The problem ->
Across all the records, filter for lines with the word "info" and copy them.

[Collected data entries]
+++

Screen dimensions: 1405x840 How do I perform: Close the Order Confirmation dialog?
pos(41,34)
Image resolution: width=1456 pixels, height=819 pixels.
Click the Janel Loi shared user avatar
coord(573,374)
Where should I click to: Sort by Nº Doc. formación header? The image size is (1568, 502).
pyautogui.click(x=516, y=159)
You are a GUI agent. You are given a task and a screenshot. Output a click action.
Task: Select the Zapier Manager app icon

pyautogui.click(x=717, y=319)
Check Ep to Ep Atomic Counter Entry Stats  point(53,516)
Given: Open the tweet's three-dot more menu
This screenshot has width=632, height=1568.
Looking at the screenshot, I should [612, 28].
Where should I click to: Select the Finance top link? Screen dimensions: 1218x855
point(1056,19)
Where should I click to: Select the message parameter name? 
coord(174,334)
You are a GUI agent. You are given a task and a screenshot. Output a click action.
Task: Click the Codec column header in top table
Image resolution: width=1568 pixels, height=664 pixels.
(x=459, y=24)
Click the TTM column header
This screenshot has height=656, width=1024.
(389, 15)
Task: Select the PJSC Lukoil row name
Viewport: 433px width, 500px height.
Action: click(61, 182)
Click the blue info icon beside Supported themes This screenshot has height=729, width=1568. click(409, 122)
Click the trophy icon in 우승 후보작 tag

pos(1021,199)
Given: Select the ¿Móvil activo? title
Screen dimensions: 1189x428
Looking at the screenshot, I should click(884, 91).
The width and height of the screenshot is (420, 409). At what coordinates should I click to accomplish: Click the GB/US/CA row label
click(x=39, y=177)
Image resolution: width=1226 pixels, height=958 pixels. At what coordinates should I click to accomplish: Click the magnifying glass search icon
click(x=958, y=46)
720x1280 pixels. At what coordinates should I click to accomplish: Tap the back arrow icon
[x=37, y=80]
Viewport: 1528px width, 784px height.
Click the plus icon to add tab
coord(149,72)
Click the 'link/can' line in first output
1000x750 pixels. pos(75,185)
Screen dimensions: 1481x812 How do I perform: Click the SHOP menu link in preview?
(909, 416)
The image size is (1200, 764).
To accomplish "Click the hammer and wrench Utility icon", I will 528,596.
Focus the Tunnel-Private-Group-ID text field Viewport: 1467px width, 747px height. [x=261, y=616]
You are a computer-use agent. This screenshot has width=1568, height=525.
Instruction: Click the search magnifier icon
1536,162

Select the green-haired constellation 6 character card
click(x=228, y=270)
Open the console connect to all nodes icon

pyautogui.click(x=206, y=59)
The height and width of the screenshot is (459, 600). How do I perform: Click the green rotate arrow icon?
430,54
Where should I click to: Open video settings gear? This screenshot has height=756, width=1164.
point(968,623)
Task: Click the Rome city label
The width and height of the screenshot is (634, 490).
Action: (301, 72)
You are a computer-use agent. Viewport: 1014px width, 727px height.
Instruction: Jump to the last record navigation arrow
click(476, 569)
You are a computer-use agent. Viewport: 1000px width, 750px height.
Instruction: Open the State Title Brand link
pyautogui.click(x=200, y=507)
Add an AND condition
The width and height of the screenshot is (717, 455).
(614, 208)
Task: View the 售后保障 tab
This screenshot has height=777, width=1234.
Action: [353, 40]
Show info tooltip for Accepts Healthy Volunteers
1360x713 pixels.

+++

Task output ->
Click the blue info icon beside Supported themes This screenshot has height=729, width=1568. click(409, 122)
Show info tooltip for Accepts Healthy Volunteers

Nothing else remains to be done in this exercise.